IIRC it has to do with the effects of the formalin/formaldehyde vapors, if my memories of MS1 aren't too fuzzy yet.

The most disconcerting part about the fixatives was when they would mix with subQ fat and turn into a grease that penetrated right through my two pairs of exam gloves and caused my fingers to go numb. I bought the really thick, expensive puncture-resistant gloves after that.

Dr_Thanatos
05-03-2021, 10:45 AM
Cadaver labs are excellent learning, and open enrollment ones rare.



When attending autopsies or labs, I was almost always hungry afterward. Reportedly quite normal, and explained as a remnant of our inner-caveman. Maybe Dr_Thanatos can explain it more science-like.

Thanks for the follow-up and AAR on this.

Uhh...Thinking hard uses energy? That's all I got. I mean, you are standing up, and (hopefully) looking, seeing and thinking hard. You have some amount of sympathetic stimulation, cause its all new and cool. So, you burn energy.



IIRC it has to do with the effects of the formalin/formaldehyde vapors, if my memories of MS1 aren't too fuzzy yet.

The most disconcerting part about the fixatives was when they would mix with subQ fat and turn into a grease that penetrated right through my two pairs of exam gloves and caused my fingers to go numb. I bought the really thick, expensive puncture-resistant gloves after that.

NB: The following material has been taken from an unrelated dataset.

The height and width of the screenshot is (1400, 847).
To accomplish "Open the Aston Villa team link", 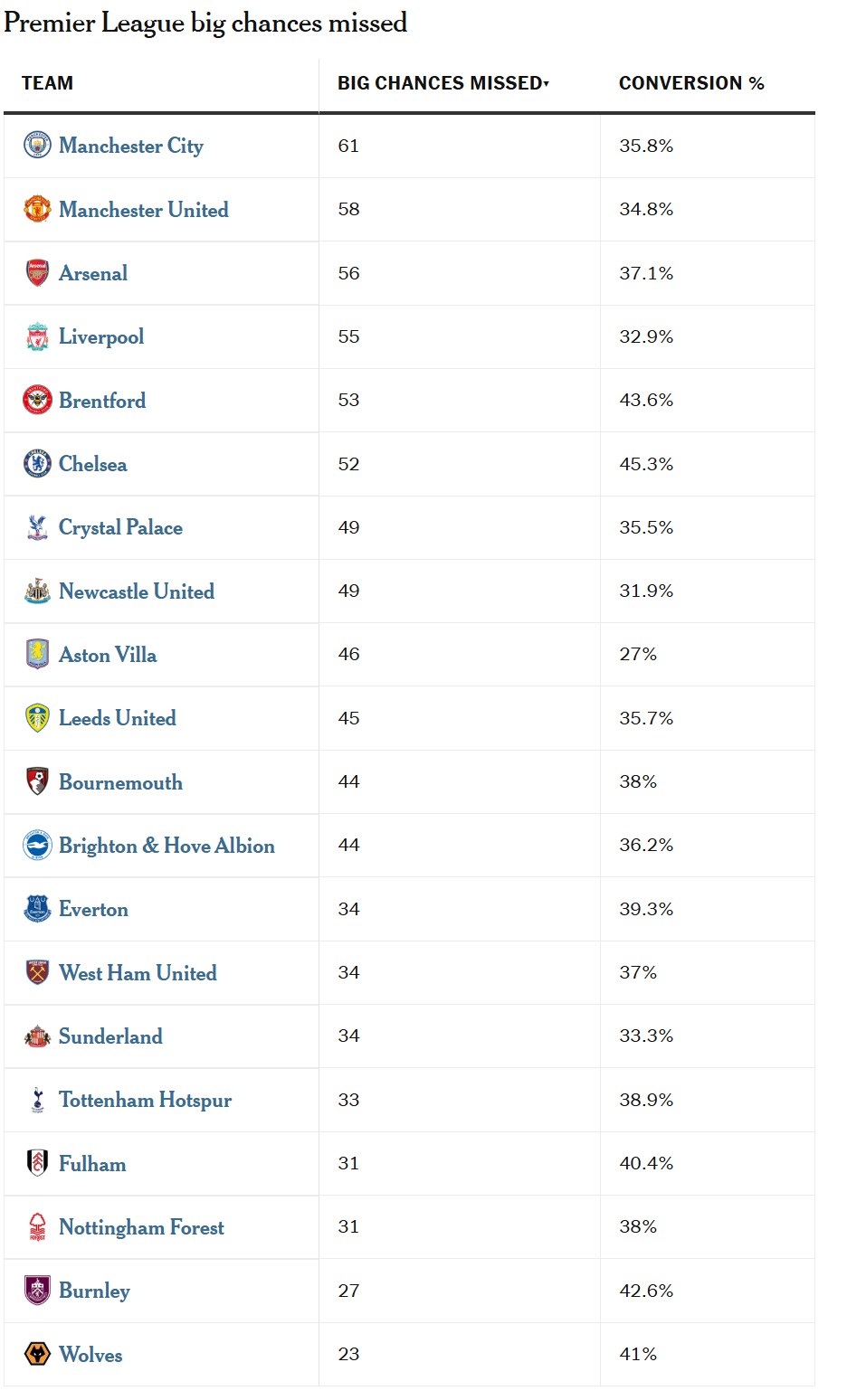I will click(x=108, y=655).
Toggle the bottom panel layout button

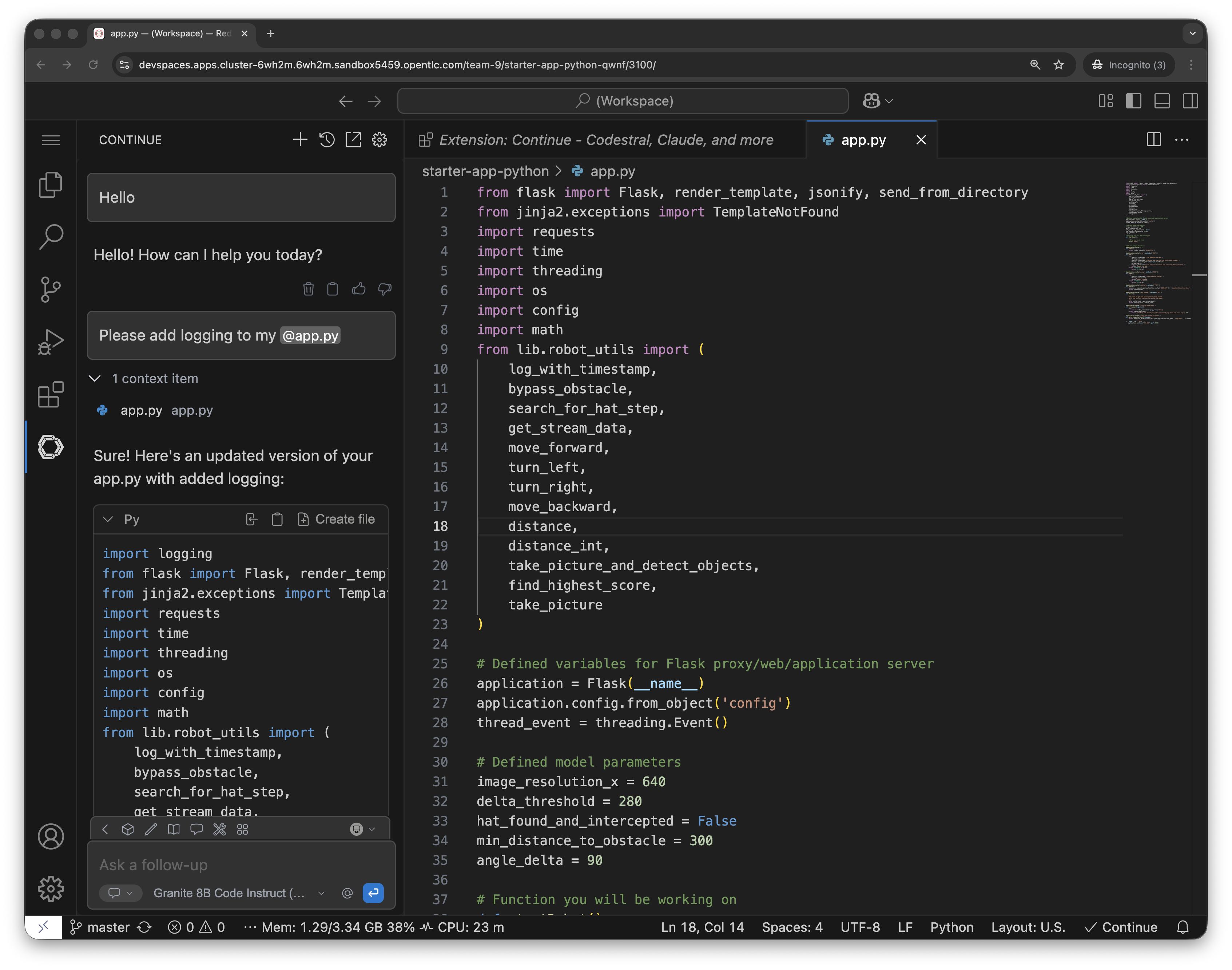click(1162, 101)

The fixatives are what put me off food.

Also, layer nitrile with latex. The nitrile does a better job of stopping the organic fixative. I put the nitrile next to skin, and layer the latex over it.

Nephrology
05-04-2021, 06:47 AM
Uhh...Thinking hard uses energy? That's all I got. I mean, you are standing up, and (hopefully) looking, seeing and thinking hard. You have some amount of sympathetic stimulation, cause its all new and cool. So, you burn energy.




The fixatives are what put me off food.

Also, layer nitrile with latex. The nitrile does a better job of stopping the organic fixative. I put the nitrile next to skin, and layer the latex over it.

I think the material of the gloves I ended up with was "N-dex." Did the job pretty well, but I still double layered.

I still remember the gross oversized scrubs that I wore for anatomy and how good it felt to throw them in the trash when I was done. Good times.

MickAK
05-04-2021, 06:12 PM
Then I have to figure out if it's something that I can post without stressing too many people out. It is not for the squeamish.


Please post what you can, I don't think anyone gets to click on a thread with Human Cadaver Lab in the title and complain about squeamishness. Thanks for the AAR so far.

30 cal slut
05-31-2021, 06:49 PM
Please post what you can, I don't think anyone gets to click on a thread with Human Cadaver Lab in the title and complain about squeamishness. Thanks for the AAR so far.

Sorry for the delay guys. I'm putting the finishing touches on a longish AAR - it's quite a bit of work to redact photos and vids to protect the privacy of the donor and his family.

I'm just testing a few features here - so please bear with me.

Testing video embed


https://vimeo.com/557373261

ETA: Vid embed works. Trying to wean myself off of the google/youtube beast.

I'll be putting up the AAR tonight, maybe after I eat dinner. LOL.

30 cal slut
05-31-2021, 10:35 PM
AAR is up - thanks for your patience.